Fifty Shades of Dorian Gray…
Sue makes it through the title sequence without uttering a single word. When the redesigned logo appears on screen, I hit the Pause button.
Sue: What do you want me to say? I thought they might cut away from the boring computer display to something more exciting, but they didn’t, so it’s crap.
Me: Still no apostrophe in the title.
Sue: Still no Avon in the title.
I press Play.
The episode begins with Avon and Dayna approaching the spaceship left to them by Servalan at the end of Terminal.
Sue: Servalan must be around here somewhere. She can’t have teleported very far.
However, Servalan has booby-trapped the spaceship, and when Dr. Cornelius sticks his head inside the door, it explodes.
Sue: What a bitch. She’ll regret that when she realises she’s stranded there with them.

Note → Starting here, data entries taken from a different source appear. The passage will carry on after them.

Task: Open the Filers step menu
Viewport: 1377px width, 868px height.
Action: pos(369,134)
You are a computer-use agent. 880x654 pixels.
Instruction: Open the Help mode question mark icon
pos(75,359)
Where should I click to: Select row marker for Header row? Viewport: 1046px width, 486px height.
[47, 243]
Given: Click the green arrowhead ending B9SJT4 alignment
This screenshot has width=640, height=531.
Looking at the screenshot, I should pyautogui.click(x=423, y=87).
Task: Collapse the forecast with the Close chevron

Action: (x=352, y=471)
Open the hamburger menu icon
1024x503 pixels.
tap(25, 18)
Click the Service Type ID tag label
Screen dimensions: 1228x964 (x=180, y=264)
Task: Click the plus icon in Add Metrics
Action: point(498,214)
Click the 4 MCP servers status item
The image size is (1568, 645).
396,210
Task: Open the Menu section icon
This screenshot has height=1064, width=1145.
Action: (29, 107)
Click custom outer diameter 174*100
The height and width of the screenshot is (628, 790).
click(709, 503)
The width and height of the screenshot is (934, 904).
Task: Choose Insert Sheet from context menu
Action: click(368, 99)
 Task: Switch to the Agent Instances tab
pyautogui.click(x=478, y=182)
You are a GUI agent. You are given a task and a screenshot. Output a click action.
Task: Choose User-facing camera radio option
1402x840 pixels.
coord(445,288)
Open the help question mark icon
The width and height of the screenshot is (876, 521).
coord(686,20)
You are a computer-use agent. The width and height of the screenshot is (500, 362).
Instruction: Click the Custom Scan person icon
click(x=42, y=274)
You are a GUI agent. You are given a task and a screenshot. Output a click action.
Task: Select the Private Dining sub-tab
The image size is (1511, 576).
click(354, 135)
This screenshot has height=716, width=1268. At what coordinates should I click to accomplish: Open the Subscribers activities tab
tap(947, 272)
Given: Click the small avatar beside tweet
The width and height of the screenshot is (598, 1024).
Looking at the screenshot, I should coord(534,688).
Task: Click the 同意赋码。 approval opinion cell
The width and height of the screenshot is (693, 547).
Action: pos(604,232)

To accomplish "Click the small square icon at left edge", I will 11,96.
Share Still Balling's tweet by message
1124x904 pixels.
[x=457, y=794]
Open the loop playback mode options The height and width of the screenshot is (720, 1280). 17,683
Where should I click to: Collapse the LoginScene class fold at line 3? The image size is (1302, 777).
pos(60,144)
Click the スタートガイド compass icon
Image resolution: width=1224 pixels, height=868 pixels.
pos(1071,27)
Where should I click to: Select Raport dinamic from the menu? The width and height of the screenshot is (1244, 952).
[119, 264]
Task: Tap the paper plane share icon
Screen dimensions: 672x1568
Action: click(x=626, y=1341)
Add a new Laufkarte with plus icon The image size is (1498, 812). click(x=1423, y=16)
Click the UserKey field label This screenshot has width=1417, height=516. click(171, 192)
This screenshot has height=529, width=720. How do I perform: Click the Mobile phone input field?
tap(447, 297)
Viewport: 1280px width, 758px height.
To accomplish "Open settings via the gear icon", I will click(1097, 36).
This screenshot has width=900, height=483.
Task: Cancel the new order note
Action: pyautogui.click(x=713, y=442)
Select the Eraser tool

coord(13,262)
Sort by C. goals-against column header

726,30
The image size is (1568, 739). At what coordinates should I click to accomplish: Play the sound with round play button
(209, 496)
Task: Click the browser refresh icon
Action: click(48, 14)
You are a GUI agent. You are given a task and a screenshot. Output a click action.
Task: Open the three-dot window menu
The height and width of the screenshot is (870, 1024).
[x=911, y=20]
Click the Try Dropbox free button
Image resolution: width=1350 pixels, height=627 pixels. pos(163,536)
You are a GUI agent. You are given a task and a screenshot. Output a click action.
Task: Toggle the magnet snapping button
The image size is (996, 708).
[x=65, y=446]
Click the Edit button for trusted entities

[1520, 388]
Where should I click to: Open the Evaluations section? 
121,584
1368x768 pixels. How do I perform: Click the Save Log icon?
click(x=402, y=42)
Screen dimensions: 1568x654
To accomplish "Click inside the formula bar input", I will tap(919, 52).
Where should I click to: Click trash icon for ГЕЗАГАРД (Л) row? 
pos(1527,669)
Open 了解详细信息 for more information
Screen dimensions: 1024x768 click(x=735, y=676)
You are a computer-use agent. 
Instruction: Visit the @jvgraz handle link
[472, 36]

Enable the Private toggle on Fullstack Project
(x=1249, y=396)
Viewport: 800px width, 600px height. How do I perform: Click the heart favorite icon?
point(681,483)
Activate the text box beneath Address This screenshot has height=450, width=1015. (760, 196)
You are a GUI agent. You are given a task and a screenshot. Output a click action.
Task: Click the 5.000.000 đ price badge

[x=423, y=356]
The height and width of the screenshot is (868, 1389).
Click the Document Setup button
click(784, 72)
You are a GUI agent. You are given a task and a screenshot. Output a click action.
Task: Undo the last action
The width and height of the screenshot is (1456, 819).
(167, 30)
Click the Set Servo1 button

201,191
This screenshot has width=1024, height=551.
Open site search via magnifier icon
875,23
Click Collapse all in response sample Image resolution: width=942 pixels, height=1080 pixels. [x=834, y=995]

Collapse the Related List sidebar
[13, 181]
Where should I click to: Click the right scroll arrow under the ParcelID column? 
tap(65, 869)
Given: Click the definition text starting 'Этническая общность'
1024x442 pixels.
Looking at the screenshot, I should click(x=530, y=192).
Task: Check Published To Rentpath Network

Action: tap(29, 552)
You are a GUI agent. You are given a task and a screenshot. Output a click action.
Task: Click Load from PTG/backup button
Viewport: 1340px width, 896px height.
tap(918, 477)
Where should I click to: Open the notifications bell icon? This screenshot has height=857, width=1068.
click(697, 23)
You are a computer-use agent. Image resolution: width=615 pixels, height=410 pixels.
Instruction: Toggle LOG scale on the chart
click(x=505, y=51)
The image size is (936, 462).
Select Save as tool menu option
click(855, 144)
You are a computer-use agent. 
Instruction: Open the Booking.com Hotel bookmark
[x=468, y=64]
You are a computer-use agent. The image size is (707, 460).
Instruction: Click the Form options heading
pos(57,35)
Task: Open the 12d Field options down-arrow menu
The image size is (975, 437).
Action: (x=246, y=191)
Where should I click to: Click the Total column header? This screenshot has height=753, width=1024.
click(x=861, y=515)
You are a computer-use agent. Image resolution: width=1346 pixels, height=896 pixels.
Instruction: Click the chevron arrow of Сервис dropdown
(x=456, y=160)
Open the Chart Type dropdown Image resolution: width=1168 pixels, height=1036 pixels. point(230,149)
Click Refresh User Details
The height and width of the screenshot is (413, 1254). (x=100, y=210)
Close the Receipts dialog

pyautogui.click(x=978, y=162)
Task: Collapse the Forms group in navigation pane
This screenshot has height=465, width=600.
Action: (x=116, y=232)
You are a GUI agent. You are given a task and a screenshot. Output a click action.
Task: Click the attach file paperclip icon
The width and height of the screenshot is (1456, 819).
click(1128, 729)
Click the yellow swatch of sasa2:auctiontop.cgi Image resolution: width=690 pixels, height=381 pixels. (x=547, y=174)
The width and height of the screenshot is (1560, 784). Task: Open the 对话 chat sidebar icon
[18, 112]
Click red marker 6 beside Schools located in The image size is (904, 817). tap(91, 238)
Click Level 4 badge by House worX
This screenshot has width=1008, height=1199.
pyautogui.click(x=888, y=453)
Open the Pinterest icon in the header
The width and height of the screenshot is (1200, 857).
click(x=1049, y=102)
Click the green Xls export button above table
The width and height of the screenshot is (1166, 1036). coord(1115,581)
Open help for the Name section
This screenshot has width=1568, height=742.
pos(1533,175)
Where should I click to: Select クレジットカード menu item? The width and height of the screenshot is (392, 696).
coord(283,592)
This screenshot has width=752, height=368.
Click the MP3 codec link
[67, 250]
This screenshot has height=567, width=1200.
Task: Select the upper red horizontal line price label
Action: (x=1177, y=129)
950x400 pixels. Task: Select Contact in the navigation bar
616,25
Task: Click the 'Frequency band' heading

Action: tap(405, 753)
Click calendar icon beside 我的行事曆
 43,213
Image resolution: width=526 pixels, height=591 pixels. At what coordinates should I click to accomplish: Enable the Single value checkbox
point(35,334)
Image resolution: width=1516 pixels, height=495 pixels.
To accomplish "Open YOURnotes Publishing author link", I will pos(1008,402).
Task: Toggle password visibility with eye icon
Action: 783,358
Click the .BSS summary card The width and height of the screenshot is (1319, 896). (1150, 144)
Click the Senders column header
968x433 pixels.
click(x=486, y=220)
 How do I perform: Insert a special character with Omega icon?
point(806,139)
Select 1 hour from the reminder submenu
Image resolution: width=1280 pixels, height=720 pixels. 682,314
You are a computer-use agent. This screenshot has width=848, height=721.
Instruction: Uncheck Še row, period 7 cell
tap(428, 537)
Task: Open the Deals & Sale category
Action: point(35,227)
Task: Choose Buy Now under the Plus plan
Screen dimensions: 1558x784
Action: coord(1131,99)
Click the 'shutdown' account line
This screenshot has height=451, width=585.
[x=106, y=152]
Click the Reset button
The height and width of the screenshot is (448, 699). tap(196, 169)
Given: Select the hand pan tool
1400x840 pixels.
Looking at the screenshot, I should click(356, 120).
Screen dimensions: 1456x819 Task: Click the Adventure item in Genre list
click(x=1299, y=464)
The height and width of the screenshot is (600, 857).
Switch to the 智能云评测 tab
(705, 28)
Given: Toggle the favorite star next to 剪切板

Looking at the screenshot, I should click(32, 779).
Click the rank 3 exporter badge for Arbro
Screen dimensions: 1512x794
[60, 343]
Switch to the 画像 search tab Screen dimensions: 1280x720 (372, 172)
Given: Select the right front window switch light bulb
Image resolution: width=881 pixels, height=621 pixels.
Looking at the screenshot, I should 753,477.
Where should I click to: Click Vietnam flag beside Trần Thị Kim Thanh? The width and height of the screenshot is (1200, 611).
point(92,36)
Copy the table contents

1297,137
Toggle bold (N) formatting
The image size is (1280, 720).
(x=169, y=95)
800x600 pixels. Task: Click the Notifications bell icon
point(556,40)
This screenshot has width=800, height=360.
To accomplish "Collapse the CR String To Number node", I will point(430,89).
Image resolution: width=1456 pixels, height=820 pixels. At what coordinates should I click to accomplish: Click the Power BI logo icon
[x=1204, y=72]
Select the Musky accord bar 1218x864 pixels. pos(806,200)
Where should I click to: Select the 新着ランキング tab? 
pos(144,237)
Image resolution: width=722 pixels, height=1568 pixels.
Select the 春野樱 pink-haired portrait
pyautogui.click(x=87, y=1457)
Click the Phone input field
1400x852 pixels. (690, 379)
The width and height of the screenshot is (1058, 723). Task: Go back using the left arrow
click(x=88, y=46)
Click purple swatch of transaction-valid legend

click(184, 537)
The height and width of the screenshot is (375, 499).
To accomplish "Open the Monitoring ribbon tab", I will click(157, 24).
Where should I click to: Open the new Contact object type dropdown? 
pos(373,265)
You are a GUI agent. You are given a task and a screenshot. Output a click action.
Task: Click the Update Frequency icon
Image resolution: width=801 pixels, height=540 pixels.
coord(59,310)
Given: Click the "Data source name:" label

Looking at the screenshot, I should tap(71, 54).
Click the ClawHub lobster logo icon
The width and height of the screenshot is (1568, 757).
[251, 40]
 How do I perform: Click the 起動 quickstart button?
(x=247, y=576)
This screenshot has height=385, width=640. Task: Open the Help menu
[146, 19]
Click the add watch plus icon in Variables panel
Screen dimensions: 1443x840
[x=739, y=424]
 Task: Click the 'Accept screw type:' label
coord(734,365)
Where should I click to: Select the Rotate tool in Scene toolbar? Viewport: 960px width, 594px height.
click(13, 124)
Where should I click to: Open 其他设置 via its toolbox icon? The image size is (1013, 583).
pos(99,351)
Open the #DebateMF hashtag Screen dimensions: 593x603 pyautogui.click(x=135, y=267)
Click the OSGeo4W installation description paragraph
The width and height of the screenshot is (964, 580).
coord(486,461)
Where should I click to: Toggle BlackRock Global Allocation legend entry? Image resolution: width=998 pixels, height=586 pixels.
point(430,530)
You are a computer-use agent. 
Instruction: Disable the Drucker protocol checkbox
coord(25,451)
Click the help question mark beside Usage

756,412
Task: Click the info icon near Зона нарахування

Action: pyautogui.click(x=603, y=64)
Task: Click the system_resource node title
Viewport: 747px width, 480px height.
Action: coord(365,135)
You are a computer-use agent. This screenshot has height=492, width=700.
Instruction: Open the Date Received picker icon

When the complex beneath Terminal explodes, Vila thrusts his crotch into Tarrant’s face in order to shield him from the flaming debris.
Sue: Thank God he didn’t try to save Cally like that.
We’ll never know if Cally would have preferred Vila’s thrusting crotch to death because she’s, erm, dead.
Sue: No ****ing way! Just like that? Off-screen? Doesn’t anyone stick around long enough to say goodbye on this bloody show? Don’t get me wrong – I’m glad she’s gone – but that was a really disappointing way for a character to leave a series. This isn’t a very good start, Neil.
Sue does a quick head count.
Sue: Orac must be dead as well. He couldn’t have survived that explosion. So that’s two cast members who didn’t renew their contracts.
Meanwhile, on a spaceship we’ve never seen before…
Sue: Is this the Liberator‘s replacement?
Me: You tell me.
Sue: I think they’ve spent some serious money on it and they’re showing it off, so I guess it must be. I like it.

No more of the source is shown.